Jeff, I disagree often and a lot with things you write in your blog; but hey, it’s everyone’s right to have his/her own opinion, isn’t it? Still your opinion matters to me; why would I otherwise even read your blog? I read your blog, because sometimes you come up with really interesting ideas and aspects most people never even thought of. Many programmers take certain ideas as facts; “that’s just the way it is”. They don’t even dare to question them. You question many of these and even if you may not be able to come up with a solution to all problems, your blog at least makes people aware of possible issues, kind of “See this, now see that… see the problem?” and this often causes an “Ohhh” or “Ahah” effect. People start to reconsider their facts and recognize that these are not set in stone.
Back to topic: XML is not a fact. XML is not God-given. XML is an idea. An idea that got popular. XML might be a good solution for some or even many problems, however it may be a poor solution for other problems and even if it works as a solution for some problems, there might still be better solutions than that. You seem to dislike XML and guess what, this is one of the topics I seem to agree with you.

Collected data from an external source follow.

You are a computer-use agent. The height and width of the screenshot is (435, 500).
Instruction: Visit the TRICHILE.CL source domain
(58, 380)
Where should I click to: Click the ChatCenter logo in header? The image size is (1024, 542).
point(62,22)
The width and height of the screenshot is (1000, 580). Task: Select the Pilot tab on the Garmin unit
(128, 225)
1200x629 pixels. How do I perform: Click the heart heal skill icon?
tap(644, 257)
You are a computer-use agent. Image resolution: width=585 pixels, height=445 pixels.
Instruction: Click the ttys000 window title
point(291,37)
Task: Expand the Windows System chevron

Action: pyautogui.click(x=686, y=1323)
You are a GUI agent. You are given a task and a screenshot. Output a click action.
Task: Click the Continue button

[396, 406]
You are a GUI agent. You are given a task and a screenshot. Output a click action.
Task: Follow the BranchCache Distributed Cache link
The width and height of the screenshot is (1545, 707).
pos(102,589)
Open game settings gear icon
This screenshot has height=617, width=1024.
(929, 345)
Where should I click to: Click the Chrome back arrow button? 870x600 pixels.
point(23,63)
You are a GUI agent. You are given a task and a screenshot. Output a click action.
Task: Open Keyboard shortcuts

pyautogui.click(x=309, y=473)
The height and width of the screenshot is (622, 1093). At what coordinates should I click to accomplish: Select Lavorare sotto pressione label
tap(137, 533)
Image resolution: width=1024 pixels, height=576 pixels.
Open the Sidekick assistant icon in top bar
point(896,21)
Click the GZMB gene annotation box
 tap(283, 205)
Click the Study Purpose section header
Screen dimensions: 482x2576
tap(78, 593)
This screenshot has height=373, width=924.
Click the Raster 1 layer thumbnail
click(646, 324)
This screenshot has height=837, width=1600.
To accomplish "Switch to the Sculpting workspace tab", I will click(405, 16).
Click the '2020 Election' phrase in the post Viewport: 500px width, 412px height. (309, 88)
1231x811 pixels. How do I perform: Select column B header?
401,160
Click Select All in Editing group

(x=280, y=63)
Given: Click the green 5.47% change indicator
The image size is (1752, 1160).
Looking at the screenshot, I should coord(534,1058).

The main problem I have with XML is: For whom is this language actually designed?
A) For human beings, so you have human readable data? Really? Well, as you pointed out before, XML is very hard to read. Easy samples like shown above are still human parsable, but I can give you a 2 MB XML file that will make you cry. XML is not for human beings, it’s too verbose and too complicated once the data file grows beyond certain limits.
B) For computers, so you have a standard way to store arbitrarily data? Certainly not. XML is far from being easily parsable for machines. I can think of 100times easier to parse data formats if it only needs to be machine parsable.
So if XML is neither for A nor for B, what is it good for anyway? I guess it is the try to create a format that is at least somewhat human readable and at least somewhat easy to parse for machines. Bad choice!
Instead I had created two equivalent formats - so that you can always convert between them in a 100% lossless way. One that is very easy for machines to be readable and one that is very easy for human beings to be readable. Sounds like a much better approach to me.
Actually Apple had such an approach. Apple has the old NextStep PLIST format, which is very easy for human eyes to read. And they have a very compact binary format. Both were replaced by XML instead. The NextStep Format is legacy and the binary is not legacy, but it’s not the default format being used either.
Here’s an example for the new XML PLISTs:
http://tinyurl.com/54dv52
Compare this to the old, human readable ones (much more readable):
http://tinyurl.com/5yefeb
There is no description for binary PLISTs; but be assured, these are optimized for being machine readable.